A terminated pharmaceutical company employee may add a whistleblower claim to her lawsuit, which otherwise would have time-barred, because it “relates back” to occurrences detailed in her original complaint, a state appeals court has ruled.

Allegations pleaded in the original complaint of Ada Damla Demir, who had been employed by Sandoz, a division of Novartis, “sufficed to give defendants notice of the transactions or occurrences to be proved in asserting the [whistleblower] claim,” wrote a unanimous Appellate Division, First Department, panel.

Therefore, Demir's whistleblower claim pursuant to state Labor Law § 740—which requires actions be commenced within one year of a retaliatory action against the whistleblower—was timely under the relation back doctrine, the court said.

The justices' decision in Demir v. Sandoz, 150954/15, affirmed Manhattan Supreme Court Justice Eileen Rakower's February 2017 denial of the defendants' motion to dismiss the claim.

Demir had added the whistleblower claim, alleging an illegal retaliatory discharge, in a second amended complaint filed Oct. 19, 2015, the panel said. But the alleged retaliatory firing of her happened more than a year previous to that, on Feb. 4, 2014. Demir had filed an original complaint on Jan. 31, 2015, less than a year from the termination.

In the original complaint, she alleged that on Feb. 3, 2014, she'd reported to Sandoz's business practices office that the company was “engaging in improper practices” that were not in compliance with FDA regulations, when it procured chemicals to manufacture its highest-grossing drug, the panel said.

The original complaint also claimed that Demir was terminated the next day, Feb. 4, in retaliation for her reporting the alleged improper practices.

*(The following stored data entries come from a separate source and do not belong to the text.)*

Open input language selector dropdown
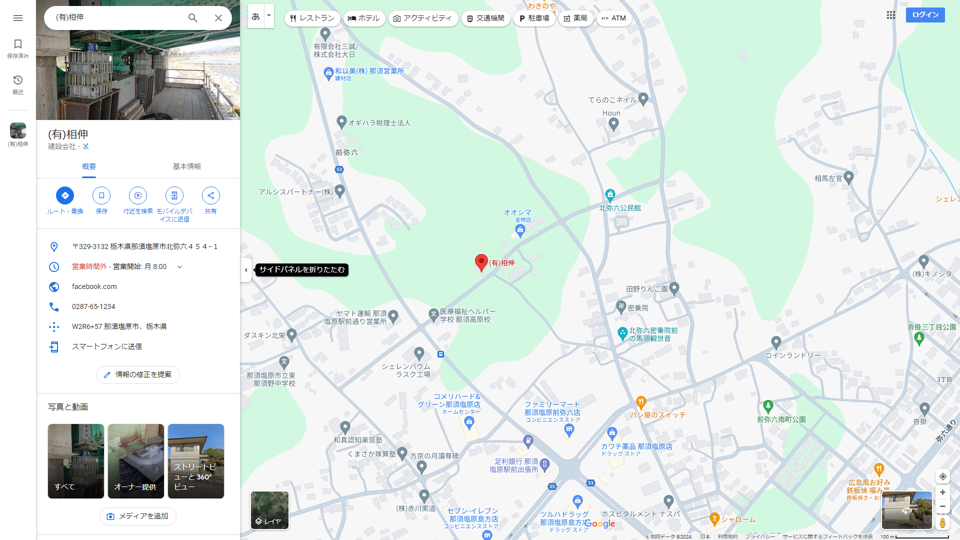This screenshot has height=540, width=960. click(x=261, y=17)
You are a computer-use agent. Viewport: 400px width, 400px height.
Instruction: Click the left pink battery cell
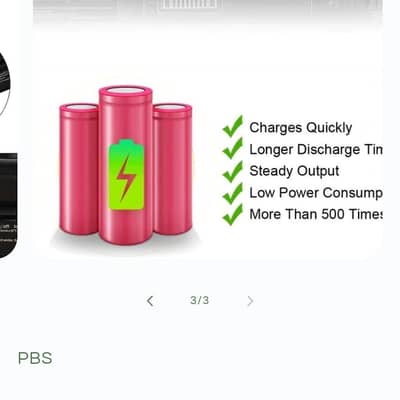click(x=79, y=169)
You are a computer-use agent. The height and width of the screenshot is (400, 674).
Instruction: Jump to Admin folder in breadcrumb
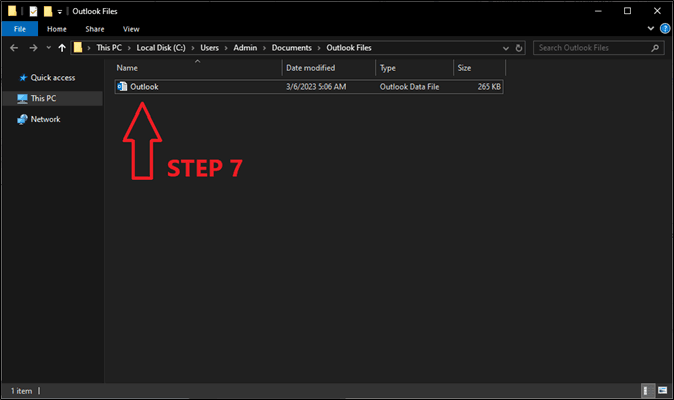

The First Department panel, consisting of Justices Rosalyn Richter, Angela Mazzarelli, Marcy Kahn and Peter Moulton, wrote that this “sufficed to give defendants notice of the transactions or occurrences to be proved in asserting the Section 740 claim.”

Kenneth McCallion of McCallion & Associates in Manhattan, who represented Demir, said he was pleased with the panel's ruling.

“Although the original complaint did not explicitly have a whistleblower claim, it was our practice, and we think it's a good practice, to include more than a barebones pleading,” he said. We “include a sufficient factual basis and timeline so that a court can later determine that defendants were put on sufficient notice of all the claims and potential claims,” he added.

Cheryl Korman, a Uniondale-based partner at Rivkin Radler, represented the defendants. She could not be reached.